Jelena Jureša is a visual artist and filmmaker, born in Yugoslavia. She has extensively worked with questions of cultural identity, gender, politics of memory, and oblivion through film, video installation, photography and text. In her works, she relates individual stories to collective processes of oblivion and remembrance. She unceasingly questions historical and political narratives and tries to destabilize our ideas of what is true. Over the past several years, her research and focus on practices of oppression—how they operate and implicate us in systems of violence—has resulted in multidisciplinary projects that are, on various levels, as political as they are highly personal.
APHASIA (2019) is an unsettling inquiry into the representation of violence and the violence of representation.

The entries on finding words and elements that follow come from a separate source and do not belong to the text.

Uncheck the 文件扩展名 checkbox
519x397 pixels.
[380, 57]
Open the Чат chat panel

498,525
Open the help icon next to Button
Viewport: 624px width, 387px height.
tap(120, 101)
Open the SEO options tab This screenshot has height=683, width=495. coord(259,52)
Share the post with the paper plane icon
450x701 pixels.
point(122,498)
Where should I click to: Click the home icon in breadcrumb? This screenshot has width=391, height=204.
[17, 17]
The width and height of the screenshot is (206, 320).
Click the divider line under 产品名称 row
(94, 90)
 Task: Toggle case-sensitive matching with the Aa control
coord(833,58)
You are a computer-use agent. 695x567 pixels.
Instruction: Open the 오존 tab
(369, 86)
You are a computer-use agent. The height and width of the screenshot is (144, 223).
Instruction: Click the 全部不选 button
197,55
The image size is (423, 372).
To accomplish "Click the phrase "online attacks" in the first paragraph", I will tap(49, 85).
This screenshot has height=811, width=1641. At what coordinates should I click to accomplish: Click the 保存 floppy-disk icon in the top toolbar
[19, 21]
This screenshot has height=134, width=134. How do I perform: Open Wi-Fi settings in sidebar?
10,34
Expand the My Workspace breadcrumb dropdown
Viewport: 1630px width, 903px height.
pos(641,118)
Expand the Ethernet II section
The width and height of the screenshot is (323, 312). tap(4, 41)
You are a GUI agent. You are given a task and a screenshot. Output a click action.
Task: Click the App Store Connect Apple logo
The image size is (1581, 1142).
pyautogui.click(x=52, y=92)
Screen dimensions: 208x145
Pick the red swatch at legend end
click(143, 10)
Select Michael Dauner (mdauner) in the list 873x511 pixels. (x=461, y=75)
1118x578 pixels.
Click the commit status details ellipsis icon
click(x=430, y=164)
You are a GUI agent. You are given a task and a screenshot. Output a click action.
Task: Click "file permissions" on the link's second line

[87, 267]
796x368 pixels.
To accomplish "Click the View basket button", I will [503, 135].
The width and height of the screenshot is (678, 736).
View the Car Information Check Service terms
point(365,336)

This documentary gesture explores how collective crimes keep being repeated and reflects on social and political constellations, unfolding constructions behind nation-states and national identities. Weaving an intricate web of connections across time and space from Belgian colonialism in the first act, Austrian race experiments, and Heimat films in the second, the third act brings to life the well-known photograph, taken at the beginning of the war in Bosnia.
Produced by Argos, centre for audiovisual arts, Brussels
Co-produced by Contour – kunstcentrum nona in the context of Contour Biennial 9, Royal Academy of Fine Arts (KASK), Zagreb Youth Theatre (ZKM).
With the support of the Flanders Audiovisual Fund (VAF).
The performance is developed at the intersection of music, film, storytelling, and dance, in collaboration with Nenad Sinkauz, Alen Sinkauz and Ivana Jozić. Immersed in the atmosphere of a (post-war-zone)nightclub, the audience physically participates in an intimate investigation of violence, the world of perpetrators, bystanders, and individual responsibility. One can imagine the audience’s attention gradually shifting from an archival film, to a DJ set, to a dance solo, to an integrated concert, intersected by the interventions of the female narrator who ponders about the “monsters and us”. Whispers, rumours on perpetration and standing by, complicity and violence; every revolution, every genocide, has its soundtrack.
APHASIA premiered at Kunstenfestivaldesarts in 2022.